(Données extraites d'une collection)

----

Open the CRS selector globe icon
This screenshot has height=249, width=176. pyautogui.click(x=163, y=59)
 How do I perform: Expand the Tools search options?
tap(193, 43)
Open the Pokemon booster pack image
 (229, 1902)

----

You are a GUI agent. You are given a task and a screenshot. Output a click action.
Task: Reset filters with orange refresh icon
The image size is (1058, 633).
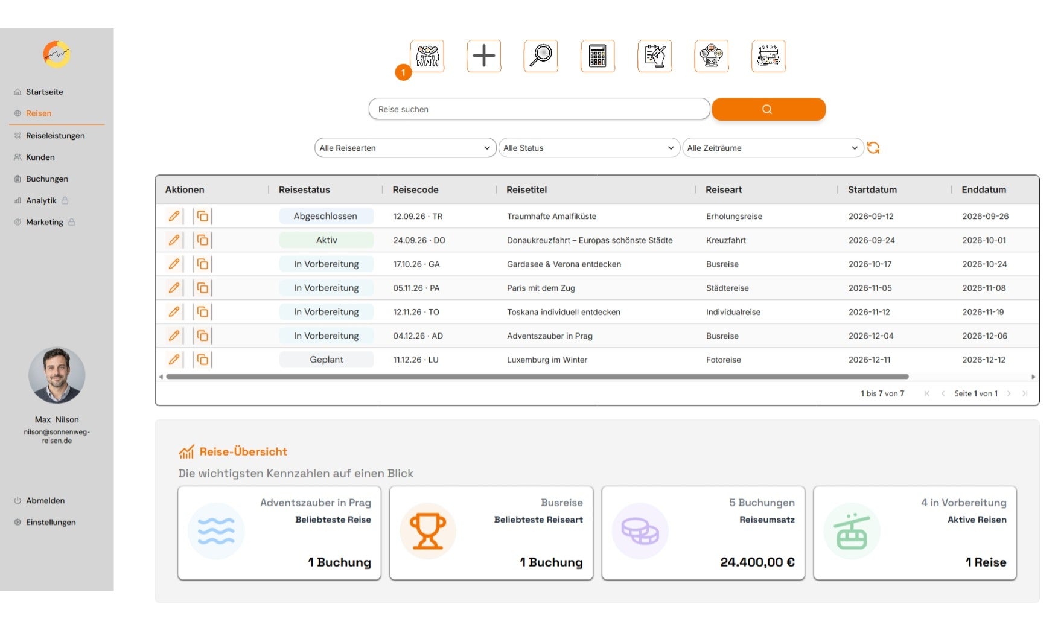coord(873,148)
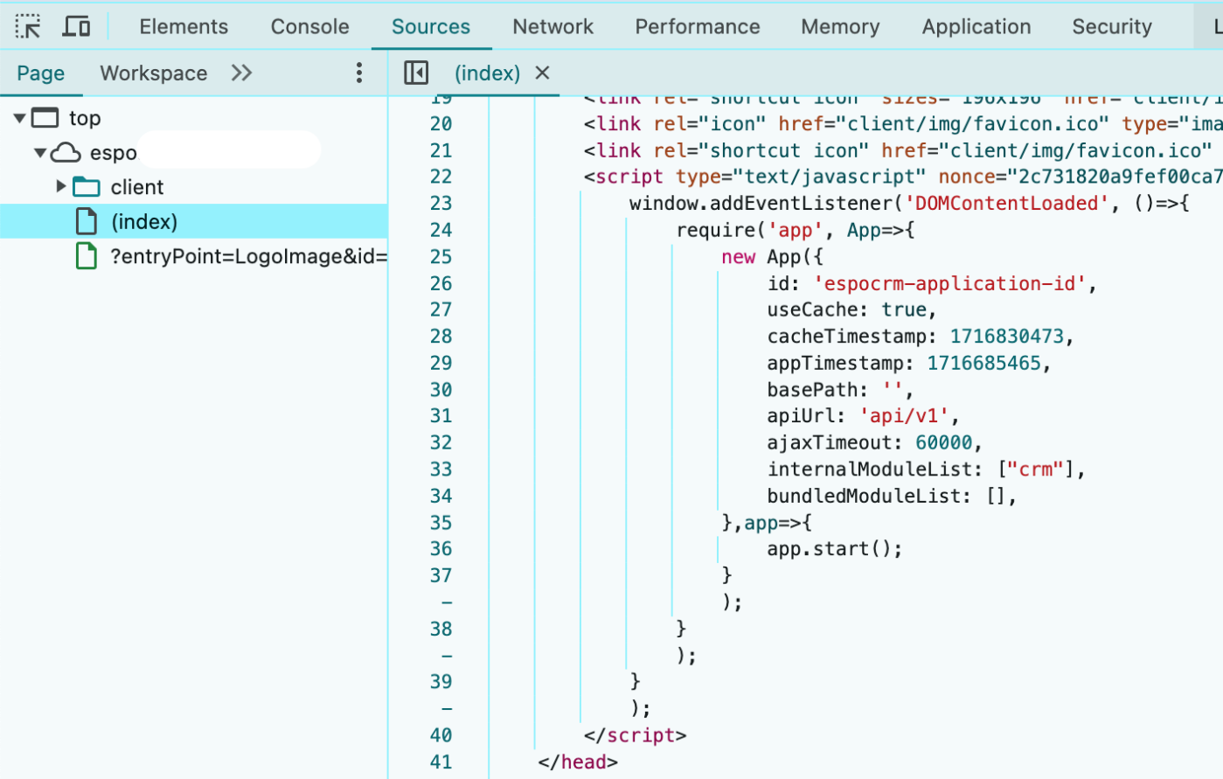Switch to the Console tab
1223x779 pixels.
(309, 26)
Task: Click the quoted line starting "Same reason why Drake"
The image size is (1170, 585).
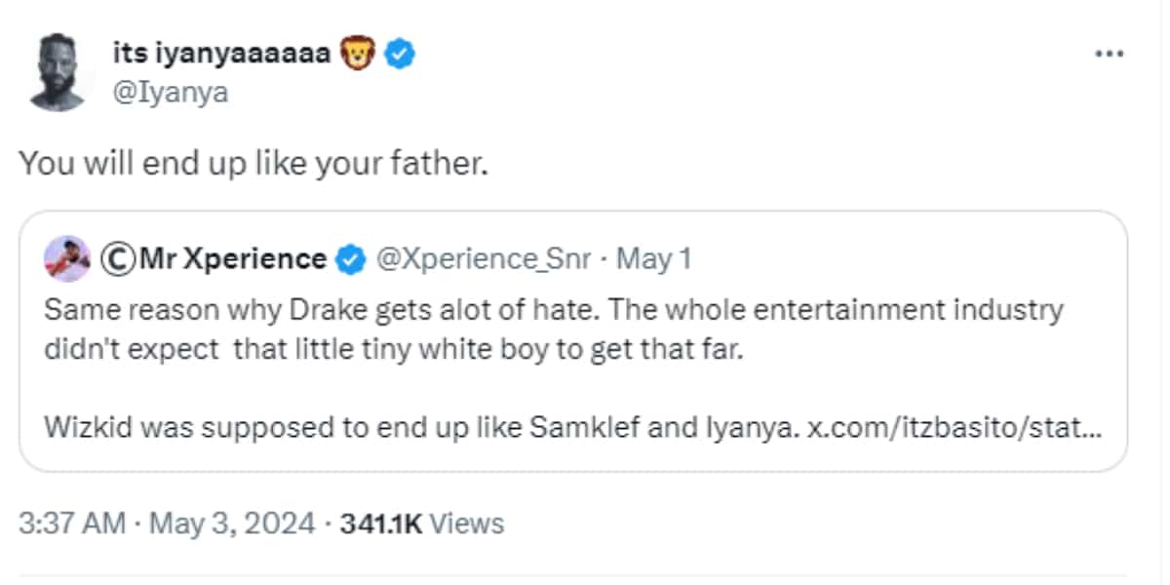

----

## EXERCICE À TRAITER
Recopiez à l'identique, s'il vous plaît, le passage des enregistrements ci-dessus allant de la ligne qui contient "You are a GUI" jusqu'à celle qui contient "The image size is (1170, 585).", ces deux lignes comprises. Laissez les images de côté dans votre réponse.

## SOLUTION PROPOSÉE
You are a GUI agent. You are given a task and a screenshot. Output a click action.
Task: Reset filters with orange refresh icon
The image size is (1058, 633).
coord(873,148)
Switch to the Console tab
1223x779 pixels.
(309, 26)
Task: Click the quoted line starting "Same reason why Drake"
The image size is (1170, 585).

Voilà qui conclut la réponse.